BLOCCO DI TESTO —
□ □ □

- Puoi spiegarci perché e come le
nocività superino (o addirittura annullino) i benefici del progresso tecno
scientifico?
È
così perché le forze produttive a partire da un certo momento dello sviluppo
scientifico e tecnico, collocabile negli anni Sessanta del secolo scorso, sono diventate
eminentemente distruttive. Più importante è il progresso di cui tu parli,
maggiori sono gli inconvenienti. In questa fase, i risultati positivi delle
innovazioni tecniche non compensano in alcun modo i risultati negativi, di cui
non si può nascondere l’enorme portata: spreco, inutilità, crisi strutturale,
inquinamento, disastri ambientali, perdita di posti di lavoro, di qualità e di
conoscenze, disuguaglianze e anomia sociale, pericoli inerenti alla sua
attuazione come l’aumento delle malattie mentali, ecc. La nozione di progresso,
caratteristica differenziale dell'ideologia borghese, si basa sull'ipotesi che
l'essere umano è un animale che fabbrica strumenti grazie ai quali può dominare
le forze della natura. Da questo punto di vista, il progresso è eminentemente
dominio tecnologico e, secondo i suoi adulatori progressisti, inevitabile.
Ebbene, in un'economia di mercato, tale progresso – in realtà accumulazione di
capitale, dominio della merce – richiede la completa artificializzazione del
mondo e quindi la sua denaturazione più o meno violenta a seconda della
resistenza incontrata. L’opera di artificializzazione è dovuta più alle nuove
tecnologie che alle forze repressive statali. La conseguenza diretta di quest’artificializzazione
imposta e facilitata dall'elettronica, è infine lo sradicamento totale del
genere umano e la sua assoluta dipendenza dal sistema tecnico. Il dominio delle
cose ha generato quello degli individui.
- Stiamo osservando una
standardizzazione e atomizzazione delle nostre società: quali collegamenti vedi
con la potenza sempre crescente delle nostre tecniche?

□ □ □

RECORD DA ELABORARE —
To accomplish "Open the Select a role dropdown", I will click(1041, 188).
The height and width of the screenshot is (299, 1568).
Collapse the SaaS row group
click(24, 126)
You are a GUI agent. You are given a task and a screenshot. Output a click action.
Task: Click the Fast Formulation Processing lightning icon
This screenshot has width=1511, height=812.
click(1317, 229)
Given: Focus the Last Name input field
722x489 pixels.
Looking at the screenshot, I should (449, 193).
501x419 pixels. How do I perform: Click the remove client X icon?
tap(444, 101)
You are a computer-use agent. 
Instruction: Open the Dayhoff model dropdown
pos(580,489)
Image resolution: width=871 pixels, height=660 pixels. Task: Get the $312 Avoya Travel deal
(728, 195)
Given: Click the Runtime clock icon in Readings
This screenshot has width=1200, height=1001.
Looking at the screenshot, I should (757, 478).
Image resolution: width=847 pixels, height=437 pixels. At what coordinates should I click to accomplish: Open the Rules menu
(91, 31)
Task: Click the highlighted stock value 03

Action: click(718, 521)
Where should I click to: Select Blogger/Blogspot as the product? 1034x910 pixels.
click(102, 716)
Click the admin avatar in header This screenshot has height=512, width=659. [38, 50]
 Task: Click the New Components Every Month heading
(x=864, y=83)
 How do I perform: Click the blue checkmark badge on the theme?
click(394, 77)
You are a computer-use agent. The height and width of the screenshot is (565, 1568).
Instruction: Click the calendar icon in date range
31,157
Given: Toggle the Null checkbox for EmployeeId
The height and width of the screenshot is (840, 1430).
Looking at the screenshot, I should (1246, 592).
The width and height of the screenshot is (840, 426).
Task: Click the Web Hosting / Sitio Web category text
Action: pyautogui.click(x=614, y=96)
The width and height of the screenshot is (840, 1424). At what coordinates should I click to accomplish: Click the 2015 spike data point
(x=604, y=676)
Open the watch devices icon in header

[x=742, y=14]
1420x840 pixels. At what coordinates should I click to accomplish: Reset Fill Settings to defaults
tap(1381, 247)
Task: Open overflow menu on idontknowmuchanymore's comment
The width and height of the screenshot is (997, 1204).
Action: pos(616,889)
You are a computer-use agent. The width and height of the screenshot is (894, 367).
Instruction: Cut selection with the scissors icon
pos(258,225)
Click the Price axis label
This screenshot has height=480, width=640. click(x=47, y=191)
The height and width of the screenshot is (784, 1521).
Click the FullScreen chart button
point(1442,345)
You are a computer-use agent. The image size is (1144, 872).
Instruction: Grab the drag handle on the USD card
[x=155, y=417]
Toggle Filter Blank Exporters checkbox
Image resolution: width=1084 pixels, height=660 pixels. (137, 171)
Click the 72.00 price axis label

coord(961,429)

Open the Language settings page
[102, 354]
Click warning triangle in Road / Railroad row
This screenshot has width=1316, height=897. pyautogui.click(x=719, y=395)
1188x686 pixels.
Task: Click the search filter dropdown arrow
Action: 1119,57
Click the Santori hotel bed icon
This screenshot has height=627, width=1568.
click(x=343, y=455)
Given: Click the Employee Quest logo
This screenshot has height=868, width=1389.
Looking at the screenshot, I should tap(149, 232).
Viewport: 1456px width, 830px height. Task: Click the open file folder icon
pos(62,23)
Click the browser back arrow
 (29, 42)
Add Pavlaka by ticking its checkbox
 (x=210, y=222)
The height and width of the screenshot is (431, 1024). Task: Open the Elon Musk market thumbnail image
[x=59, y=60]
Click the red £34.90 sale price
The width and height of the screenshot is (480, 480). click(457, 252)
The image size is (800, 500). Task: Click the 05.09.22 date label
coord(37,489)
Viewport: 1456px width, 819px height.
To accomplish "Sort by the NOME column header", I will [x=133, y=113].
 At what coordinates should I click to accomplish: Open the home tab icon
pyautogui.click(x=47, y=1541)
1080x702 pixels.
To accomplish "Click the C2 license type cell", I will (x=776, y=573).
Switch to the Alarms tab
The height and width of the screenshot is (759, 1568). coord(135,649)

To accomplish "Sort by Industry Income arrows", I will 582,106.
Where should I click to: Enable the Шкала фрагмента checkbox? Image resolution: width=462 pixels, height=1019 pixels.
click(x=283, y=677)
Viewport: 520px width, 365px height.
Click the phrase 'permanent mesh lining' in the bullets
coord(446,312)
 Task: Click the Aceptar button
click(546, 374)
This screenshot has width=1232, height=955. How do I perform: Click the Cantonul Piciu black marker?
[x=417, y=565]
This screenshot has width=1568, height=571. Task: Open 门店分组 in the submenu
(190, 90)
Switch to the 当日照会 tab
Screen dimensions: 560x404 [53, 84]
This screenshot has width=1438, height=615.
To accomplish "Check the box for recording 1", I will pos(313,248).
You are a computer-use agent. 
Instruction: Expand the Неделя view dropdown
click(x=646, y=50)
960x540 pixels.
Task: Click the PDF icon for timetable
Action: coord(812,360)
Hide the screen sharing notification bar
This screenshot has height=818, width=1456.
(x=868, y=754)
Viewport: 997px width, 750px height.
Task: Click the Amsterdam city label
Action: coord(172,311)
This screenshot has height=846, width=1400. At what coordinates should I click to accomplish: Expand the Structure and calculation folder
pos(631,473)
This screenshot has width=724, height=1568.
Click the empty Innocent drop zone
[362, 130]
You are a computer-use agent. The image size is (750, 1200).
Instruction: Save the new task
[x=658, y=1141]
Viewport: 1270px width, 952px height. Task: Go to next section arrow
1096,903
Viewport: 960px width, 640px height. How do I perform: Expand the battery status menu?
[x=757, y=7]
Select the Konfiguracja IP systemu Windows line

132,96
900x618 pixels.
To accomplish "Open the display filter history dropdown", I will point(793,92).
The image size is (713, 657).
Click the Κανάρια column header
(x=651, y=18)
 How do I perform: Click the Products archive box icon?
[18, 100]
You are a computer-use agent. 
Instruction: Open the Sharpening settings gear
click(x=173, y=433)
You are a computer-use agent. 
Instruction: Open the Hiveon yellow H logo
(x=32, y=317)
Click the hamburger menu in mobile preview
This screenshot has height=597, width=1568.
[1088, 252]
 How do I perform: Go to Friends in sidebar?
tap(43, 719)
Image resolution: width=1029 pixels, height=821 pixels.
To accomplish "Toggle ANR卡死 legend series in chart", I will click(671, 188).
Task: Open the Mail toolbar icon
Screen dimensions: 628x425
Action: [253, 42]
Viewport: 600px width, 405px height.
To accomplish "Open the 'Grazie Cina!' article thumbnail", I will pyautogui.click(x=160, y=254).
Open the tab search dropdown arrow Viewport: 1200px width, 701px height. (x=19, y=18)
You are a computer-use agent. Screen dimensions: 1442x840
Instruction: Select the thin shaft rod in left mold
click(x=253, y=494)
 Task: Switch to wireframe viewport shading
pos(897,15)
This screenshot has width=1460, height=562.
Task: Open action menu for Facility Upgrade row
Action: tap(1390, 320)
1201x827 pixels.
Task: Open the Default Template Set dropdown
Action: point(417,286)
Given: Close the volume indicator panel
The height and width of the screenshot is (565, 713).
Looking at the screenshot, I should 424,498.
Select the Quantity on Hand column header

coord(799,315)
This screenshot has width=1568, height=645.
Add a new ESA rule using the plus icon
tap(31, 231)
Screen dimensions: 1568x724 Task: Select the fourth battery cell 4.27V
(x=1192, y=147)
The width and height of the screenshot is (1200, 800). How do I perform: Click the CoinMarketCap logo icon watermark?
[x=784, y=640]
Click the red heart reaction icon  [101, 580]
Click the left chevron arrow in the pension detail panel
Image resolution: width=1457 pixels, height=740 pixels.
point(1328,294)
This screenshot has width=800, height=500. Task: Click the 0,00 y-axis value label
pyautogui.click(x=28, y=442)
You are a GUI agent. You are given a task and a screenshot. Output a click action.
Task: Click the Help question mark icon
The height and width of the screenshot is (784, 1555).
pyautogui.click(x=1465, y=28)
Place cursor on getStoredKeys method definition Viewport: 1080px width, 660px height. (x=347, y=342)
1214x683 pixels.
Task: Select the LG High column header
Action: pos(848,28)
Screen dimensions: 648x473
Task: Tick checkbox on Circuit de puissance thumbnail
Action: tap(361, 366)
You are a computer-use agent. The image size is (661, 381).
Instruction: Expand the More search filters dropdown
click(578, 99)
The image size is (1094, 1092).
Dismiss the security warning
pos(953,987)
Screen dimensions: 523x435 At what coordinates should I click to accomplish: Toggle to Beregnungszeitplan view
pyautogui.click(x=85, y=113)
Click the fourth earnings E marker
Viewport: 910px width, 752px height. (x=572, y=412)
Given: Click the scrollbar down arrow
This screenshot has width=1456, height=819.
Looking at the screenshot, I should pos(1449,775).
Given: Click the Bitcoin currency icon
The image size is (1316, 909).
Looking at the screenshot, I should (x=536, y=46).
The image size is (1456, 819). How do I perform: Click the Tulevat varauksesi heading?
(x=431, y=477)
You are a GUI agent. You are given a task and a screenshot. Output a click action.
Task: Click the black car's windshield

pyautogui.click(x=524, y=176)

□ □ □

COSA SI CHIEDE —
1. Riscrivi i record dalla riga che contiene "Click the fourth earnings E marker" fino alla fine dei record, sostituendo "Bitcoin" con "Ethereum" e lasciando tutto il resto invariato.
2. Prosegui l'intervista sulle nocività del progresso tecnico-scientifico a partire dal punto in cui termina.

RISULTATI PER COMPITO —
1.
Click the fourth earnings E marker
Viewport: 910px width, 752px height. (x=572, y=412)
Given: Click the scrollbar down arrow
This screenshot has width=1456, height=819.
Looking at the screenshot, I should pos(1449,775).
Given: Click the Ethereum currency icon
The image size is (1316, 909).
Looking at the screenshot, I should (x=536, y=46).
The image size is (1456, 819). How do I perform: Click the Tulevat varauksesi heading?
(x=431, y=477)
You are a GUI agent. You are given a task and a screenshot. Output a click action.
Task: Click the black car's windshield

pyautogui.click(x=524, y=176)

2.
Le
tecniche digitali hanno completato la colonizzazione e l’industrializzazione
della vita quotidiana, trasformando così gli esseri umani in abitanti di uno
spazio virtuale, automi consumatori e cittadini sottomessi, totalmente
controllati e perfettamente sostituibili. Hanno creato l'homo economicus, la
creatura completamente subordinata all'economia e asservita alla macchina. Il
cosiddetto progresso ha intrappolato gli individui, modellandoli e
addestrandoli a piacimento. L'intera società diventa così un'immensa industria
automatizzata dove le tecniche mediano tutte le relazioni: sono una sorta di
protesi della vita privata delle persone. È la vita staccata dal suolo, ridotta
agli imperativi industriali, un’esistenza limitata ai movimenti prevedibili e
facilmente calcolabili, cioè macchinabili. Per combattere sono necessari
diversi combattenti, ma per consumare un solo consumatore è sufficiente.
Atomizzazione e standardizzazione, massificazione e addomesticamento, sono i
tratti che meglio riflettono la generalizzazione dello stile di vita docile,
consumistico e solitario sotto il regime tecno-capitalista.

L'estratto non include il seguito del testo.